» BRIEF
Could you edit the part of the listing that opens with the line containing "1344x896 pixels." and closes with the line containing "click(956, 816)" so that "Bill" becomes "Invoice", leaving everything else unchanged, and return only those lines?

» RECORD SET
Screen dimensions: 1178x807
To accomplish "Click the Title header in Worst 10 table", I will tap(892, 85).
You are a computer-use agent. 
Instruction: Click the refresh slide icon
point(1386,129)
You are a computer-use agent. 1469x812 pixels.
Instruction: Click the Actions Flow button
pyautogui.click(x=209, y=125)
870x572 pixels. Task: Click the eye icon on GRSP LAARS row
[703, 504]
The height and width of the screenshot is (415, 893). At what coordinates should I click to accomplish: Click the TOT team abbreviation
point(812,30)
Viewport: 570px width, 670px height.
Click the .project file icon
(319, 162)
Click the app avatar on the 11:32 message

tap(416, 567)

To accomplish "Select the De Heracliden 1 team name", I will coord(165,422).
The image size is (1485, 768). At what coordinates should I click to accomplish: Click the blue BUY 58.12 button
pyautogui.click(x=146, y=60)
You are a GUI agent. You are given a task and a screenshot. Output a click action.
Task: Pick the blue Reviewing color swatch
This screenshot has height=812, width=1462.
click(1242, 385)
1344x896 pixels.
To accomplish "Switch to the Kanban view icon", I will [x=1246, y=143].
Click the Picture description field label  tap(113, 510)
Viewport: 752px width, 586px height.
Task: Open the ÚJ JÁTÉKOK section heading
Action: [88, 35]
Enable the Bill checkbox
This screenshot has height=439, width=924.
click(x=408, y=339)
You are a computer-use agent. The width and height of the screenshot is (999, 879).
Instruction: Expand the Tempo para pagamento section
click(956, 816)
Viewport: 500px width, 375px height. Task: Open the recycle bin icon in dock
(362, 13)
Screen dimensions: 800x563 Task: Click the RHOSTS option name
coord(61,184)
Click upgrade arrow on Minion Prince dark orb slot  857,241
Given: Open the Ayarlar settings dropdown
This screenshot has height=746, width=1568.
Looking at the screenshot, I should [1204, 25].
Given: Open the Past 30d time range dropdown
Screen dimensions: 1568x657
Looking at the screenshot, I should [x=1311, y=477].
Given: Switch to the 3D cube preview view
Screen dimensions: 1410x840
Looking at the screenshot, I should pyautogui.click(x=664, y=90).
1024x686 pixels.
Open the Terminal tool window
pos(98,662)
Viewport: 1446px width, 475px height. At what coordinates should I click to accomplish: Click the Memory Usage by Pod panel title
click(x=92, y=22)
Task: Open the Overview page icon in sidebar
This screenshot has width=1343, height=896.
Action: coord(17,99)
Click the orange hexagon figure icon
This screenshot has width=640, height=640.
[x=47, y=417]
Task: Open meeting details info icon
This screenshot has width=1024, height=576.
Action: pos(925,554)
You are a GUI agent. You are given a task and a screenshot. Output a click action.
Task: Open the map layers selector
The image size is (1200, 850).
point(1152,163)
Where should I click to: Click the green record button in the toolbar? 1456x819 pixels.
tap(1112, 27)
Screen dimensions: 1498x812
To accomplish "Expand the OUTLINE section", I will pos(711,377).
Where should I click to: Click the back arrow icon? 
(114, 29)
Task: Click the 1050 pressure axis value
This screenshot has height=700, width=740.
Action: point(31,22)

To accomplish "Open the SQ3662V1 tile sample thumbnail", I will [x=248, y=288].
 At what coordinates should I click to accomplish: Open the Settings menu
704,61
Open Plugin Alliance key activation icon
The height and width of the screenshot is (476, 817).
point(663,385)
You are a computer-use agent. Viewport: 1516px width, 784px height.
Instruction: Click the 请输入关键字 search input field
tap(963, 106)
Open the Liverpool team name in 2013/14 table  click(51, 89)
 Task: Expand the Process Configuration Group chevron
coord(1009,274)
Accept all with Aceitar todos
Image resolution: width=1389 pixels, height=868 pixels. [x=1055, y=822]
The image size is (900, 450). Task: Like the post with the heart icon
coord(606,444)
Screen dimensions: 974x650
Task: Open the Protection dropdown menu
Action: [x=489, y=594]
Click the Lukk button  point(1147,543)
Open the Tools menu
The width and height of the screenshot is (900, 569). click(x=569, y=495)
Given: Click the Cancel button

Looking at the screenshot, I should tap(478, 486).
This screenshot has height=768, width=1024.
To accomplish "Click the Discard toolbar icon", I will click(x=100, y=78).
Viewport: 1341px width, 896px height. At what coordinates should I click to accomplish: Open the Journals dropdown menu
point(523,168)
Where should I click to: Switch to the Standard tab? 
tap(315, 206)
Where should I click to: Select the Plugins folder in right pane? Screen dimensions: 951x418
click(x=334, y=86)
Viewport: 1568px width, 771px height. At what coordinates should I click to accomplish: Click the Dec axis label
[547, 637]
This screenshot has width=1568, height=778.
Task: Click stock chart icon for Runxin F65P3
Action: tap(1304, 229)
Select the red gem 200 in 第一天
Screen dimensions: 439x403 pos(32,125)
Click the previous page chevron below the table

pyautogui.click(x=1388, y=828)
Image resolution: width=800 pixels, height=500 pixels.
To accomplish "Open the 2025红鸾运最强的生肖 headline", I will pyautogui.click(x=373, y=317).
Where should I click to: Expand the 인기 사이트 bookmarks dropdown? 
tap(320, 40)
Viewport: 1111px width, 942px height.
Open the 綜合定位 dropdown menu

» FINISHED ANSWER
1344x896 pixels.
To accomplish "Switch to the Kanban view icon", I will [x=1246, y=143].
Click the Picture description field label  tap(113, 510)
Viewport: 752px width, 586px height.
Task: Open the ÚJ JÁTÉKOK section heading
Action: [88, 35]
Enable the Invoice checkbox
This screenshot has height=439, width=924.
click(x=408, y=339)
You are a computer-use agent. The width and height of the screenshot is (999, 879).
Instruction: Expand the Tempo para pagamento section
click(956, 816)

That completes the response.